__Your task__.
Copy the listing from its first line through the line containing "pyautogui.click(x=115, y=520)", replacing "microphone-icon" with "search-icon" and leaving all else unchanged.

__Dataset__.

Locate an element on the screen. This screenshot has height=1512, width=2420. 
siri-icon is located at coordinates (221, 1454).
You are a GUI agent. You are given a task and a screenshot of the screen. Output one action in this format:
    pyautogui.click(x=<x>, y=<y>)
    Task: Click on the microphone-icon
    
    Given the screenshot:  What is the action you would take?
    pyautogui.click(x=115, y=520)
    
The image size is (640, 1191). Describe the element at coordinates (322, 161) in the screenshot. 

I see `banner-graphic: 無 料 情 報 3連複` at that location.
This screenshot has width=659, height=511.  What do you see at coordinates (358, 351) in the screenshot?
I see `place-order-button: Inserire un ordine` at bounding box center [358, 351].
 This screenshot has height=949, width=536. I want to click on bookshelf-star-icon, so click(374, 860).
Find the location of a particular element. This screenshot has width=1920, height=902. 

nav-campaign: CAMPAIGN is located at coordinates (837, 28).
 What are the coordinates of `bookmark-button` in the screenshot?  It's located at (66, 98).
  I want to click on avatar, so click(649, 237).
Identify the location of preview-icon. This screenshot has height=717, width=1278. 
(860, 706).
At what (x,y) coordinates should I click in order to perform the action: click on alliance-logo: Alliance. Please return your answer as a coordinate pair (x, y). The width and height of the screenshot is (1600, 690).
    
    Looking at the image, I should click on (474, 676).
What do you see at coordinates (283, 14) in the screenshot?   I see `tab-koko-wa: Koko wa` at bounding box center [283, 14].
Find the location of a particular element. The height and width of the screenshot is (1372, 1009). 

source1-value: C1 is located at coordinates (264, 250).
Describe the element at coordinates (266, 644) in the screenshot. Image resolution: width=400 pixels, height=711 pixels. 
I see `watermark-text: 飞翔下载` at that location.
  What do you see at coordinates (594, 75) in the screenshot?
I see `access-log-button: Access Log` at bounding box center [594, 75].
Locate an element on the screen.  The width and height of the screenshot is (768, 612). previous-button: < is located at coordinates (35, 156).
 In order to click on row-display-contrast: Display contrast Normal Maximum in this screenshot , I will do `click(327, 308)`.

__Answer section__.
Locate an element on the screen. This screenshot has height=1512, width=2420. 
siri-icon is located at coordinates (221, 1454).
You are a GUI agent. You are given a task and a screenshot of the screen. Output one action in this format:
    pyautogui.click(x=<x>, y=<y>)
    Task: Click on the search-icon
    
    Given the screenshot:  What is the action you would take?
    pyautogui.click(x=115, y=520)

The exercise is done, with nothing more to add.